The falls at Warwoman Dell lies at the end of a short loop trail in a small gorge. The dell (or valley) is beautiful and has a lot to offer. The forest is fairly dense and the hardwoods tower overhead. The waterfalls, which is located on a major geological fault that runs through northeast Georgia, bears the same name as the dell. In the 1770’s America’s first botanist, William Bartram, explored this area. He also documented native plants, the climate of the area, the geology and the culture of the people of this period.

Cocoa couldn’t wait to get into the spring. The area got its name from a Cherokee Indian woman who was named Warwoman. History markers at the picnic shelter tell visitors that “in the early 1800’s the Cherokee would gather in this valley in the spring for the new moon ceremony. Legend says an old Cherokee prophetess, known as the Warwoman, would venture out of the mountains to forecast the tribe’s future.”

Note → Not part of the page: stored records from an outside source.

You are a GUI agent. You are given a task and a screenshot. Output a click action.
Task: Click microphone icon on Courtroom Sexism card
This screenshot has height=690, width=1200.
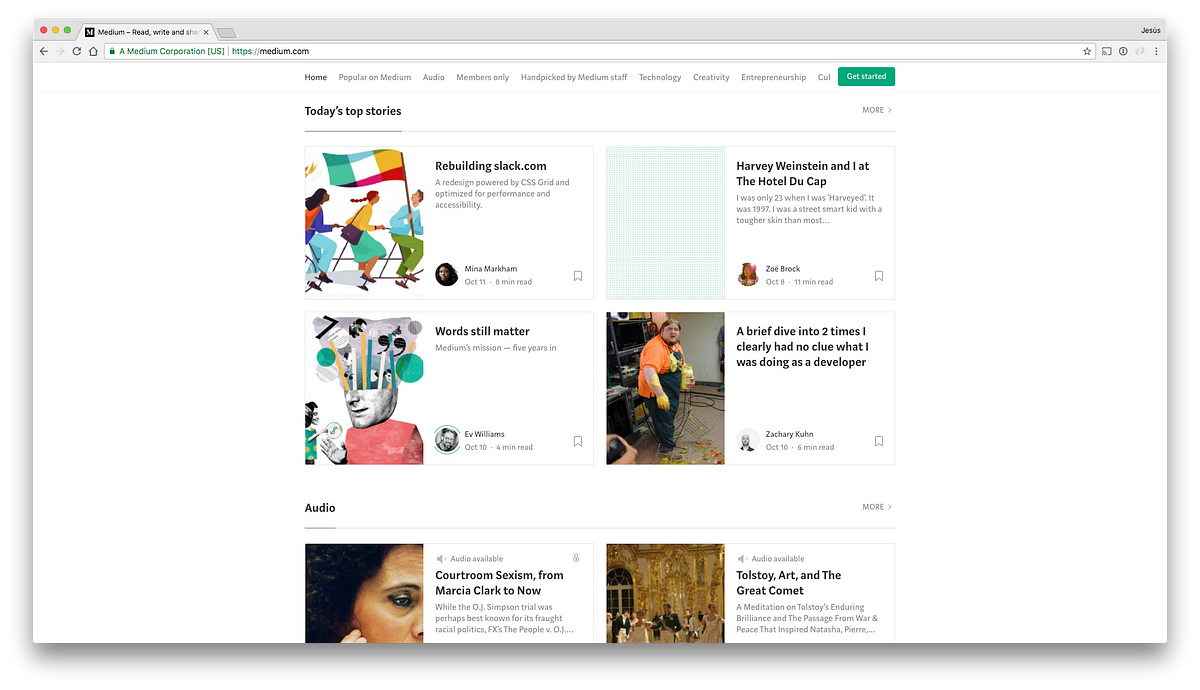(576, 558)
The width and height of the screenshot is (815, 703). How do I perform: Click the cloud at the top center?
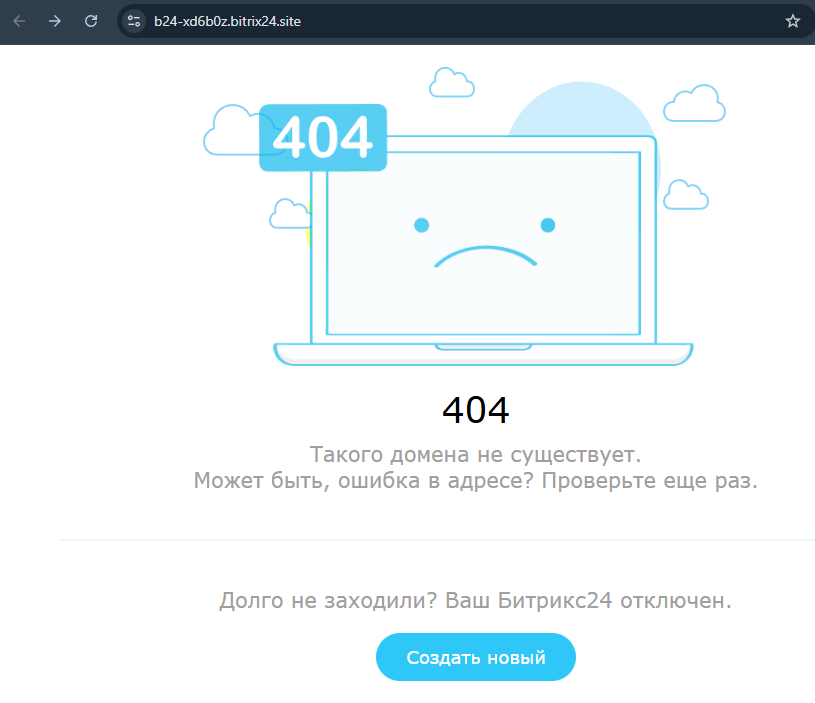click(450, 81)
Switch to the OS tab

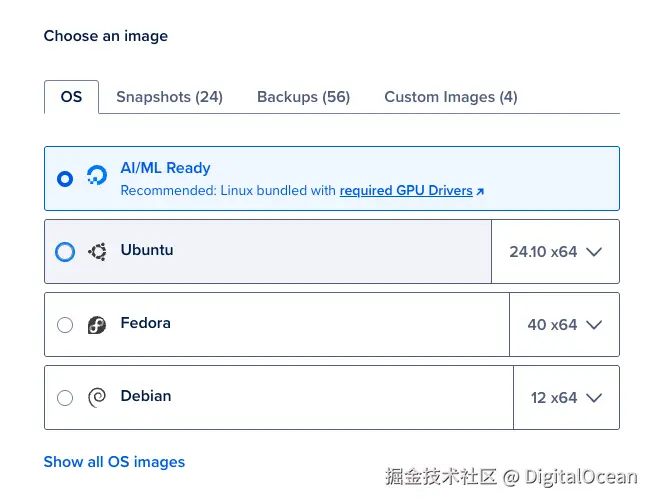[x=71, y=97]
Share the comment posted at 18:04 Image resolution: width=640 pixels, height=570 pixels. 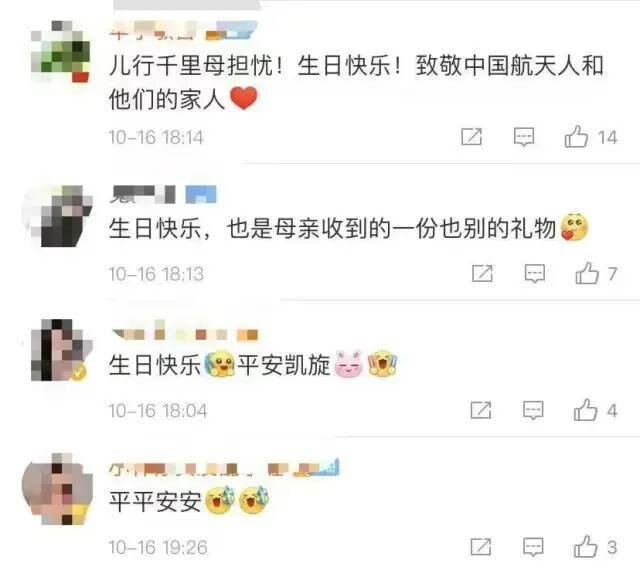[x=481, y=410]
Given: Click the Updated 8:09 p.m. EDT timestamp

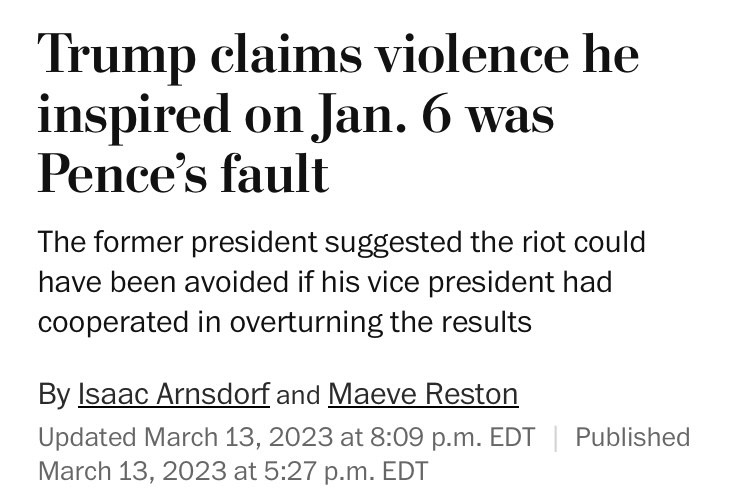Looking at the screenshot, I should (x=286, y=438).
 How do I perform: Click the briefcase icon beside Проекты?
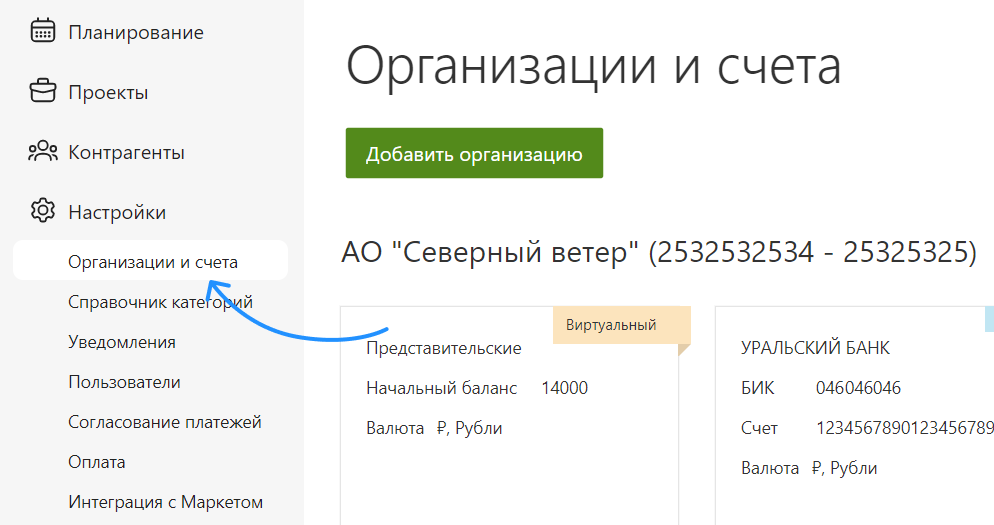[42, 92]
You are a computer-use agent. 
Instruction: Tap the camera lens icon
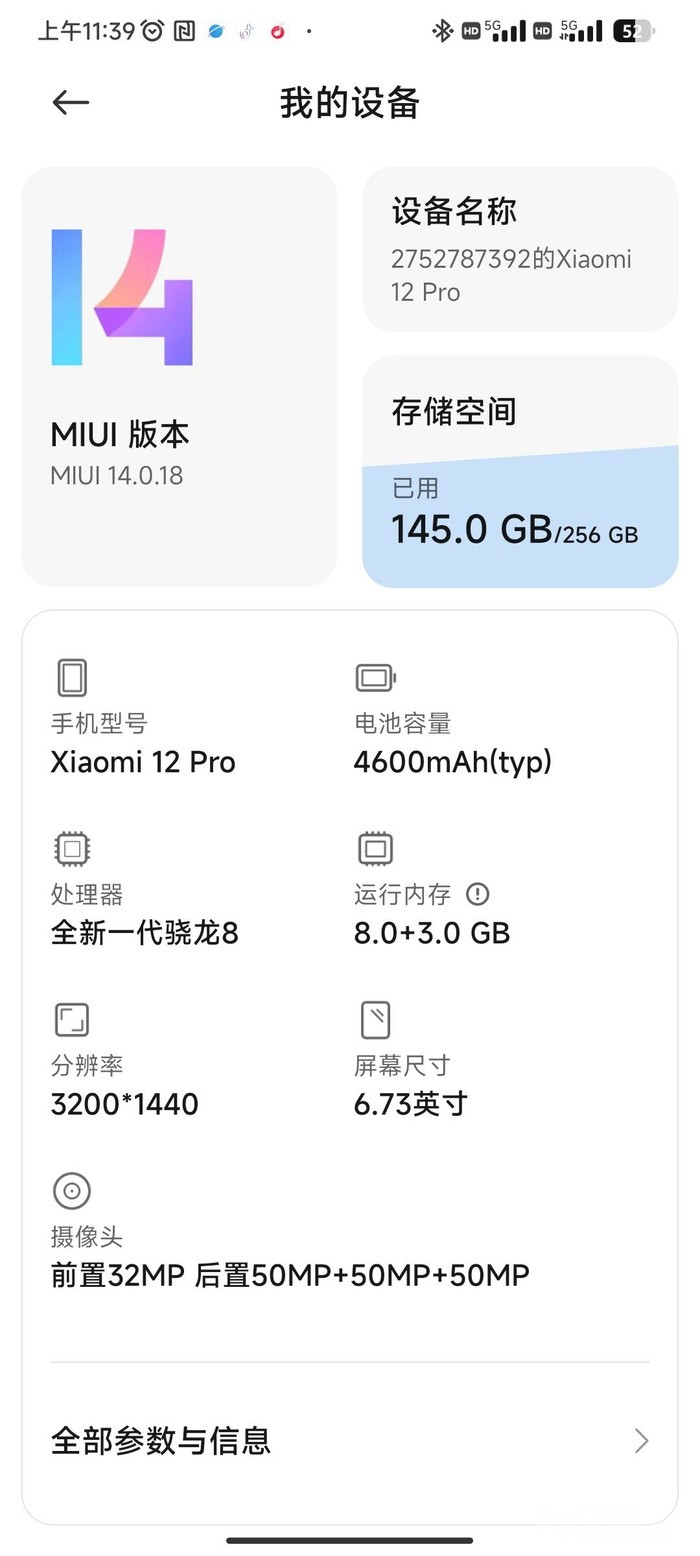pyautogui.click(x=72, y=1191)

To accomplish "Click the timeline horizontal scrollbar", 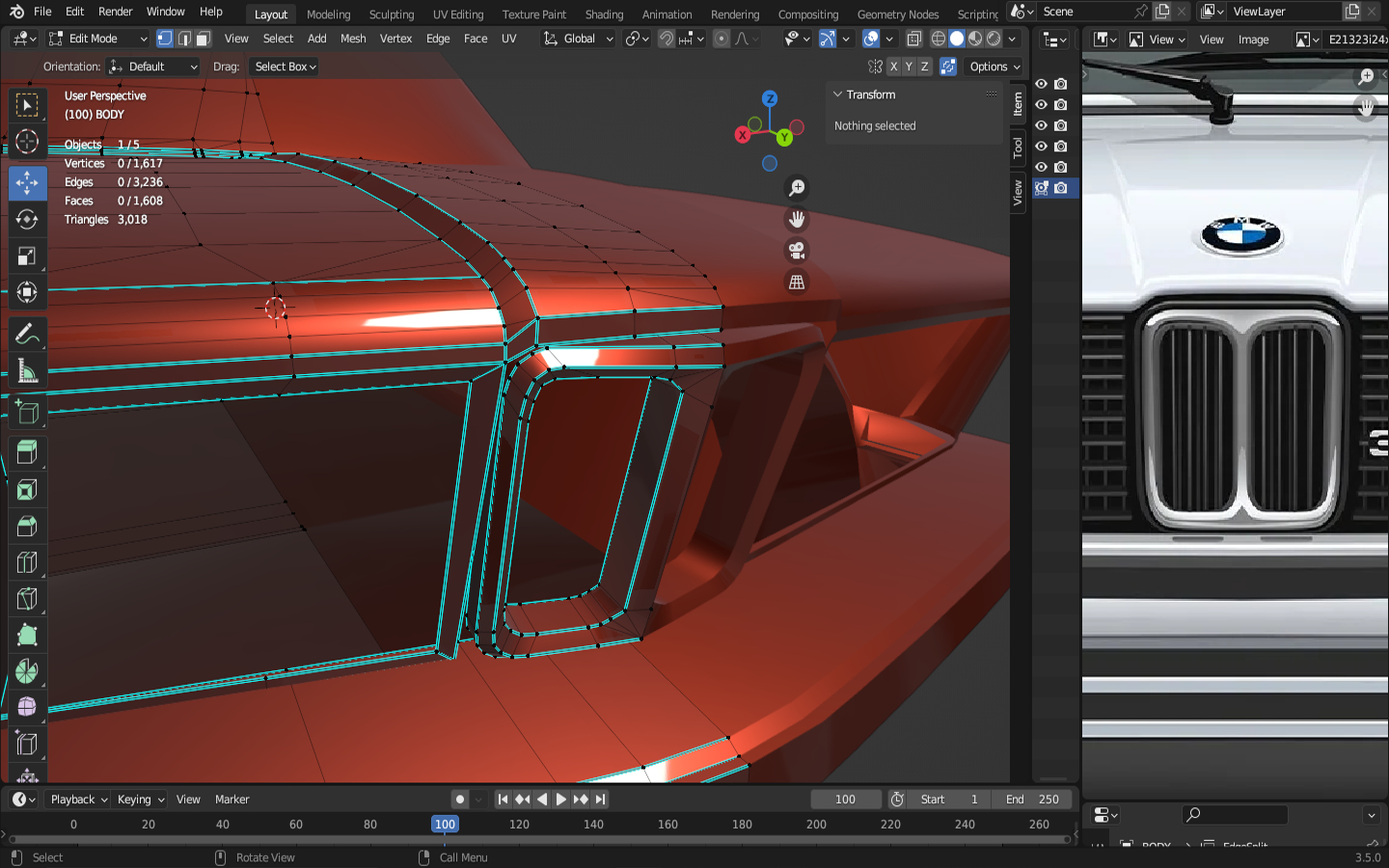I will [x=540, y=840].
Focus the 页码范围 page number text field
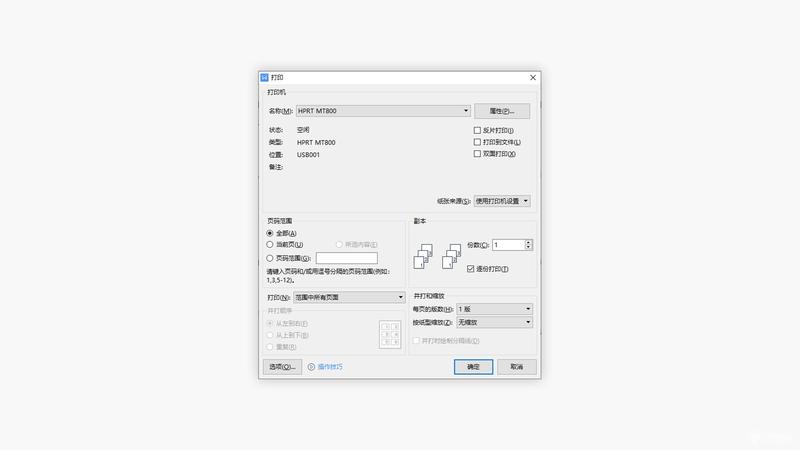The height and width of the screenshot is (450, 800). point(347,258)
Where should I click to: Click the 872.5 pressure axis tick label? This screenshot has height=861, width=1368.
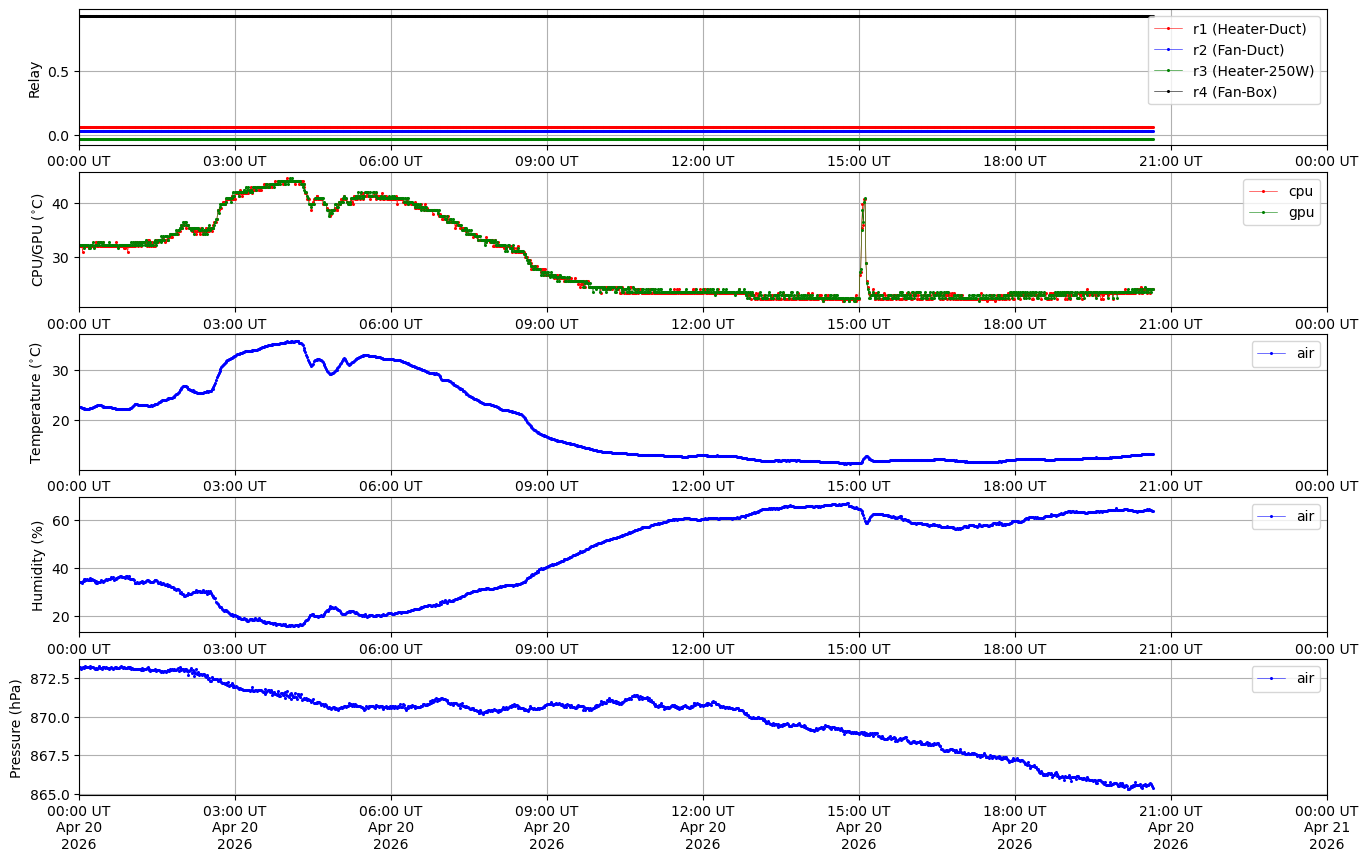[49, 679]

In the late 1800’s and early 1900’s unmanaged logging took a toil on this area. In the 1930’s the Civilian Conservation Corps (CCC) began restoring the land by replanting trees and vegetation to control soil erosion. This group was also responsible for the construction of picnic shelters, fish holding tanks, latrines, and stonework drains in the dell. Cocoa gives this hike three paws. It was a shorter walk than what she really enjoys but the area is gorgeous and the spring that flows into a fresh mountain stream is worth a thirsty gulp.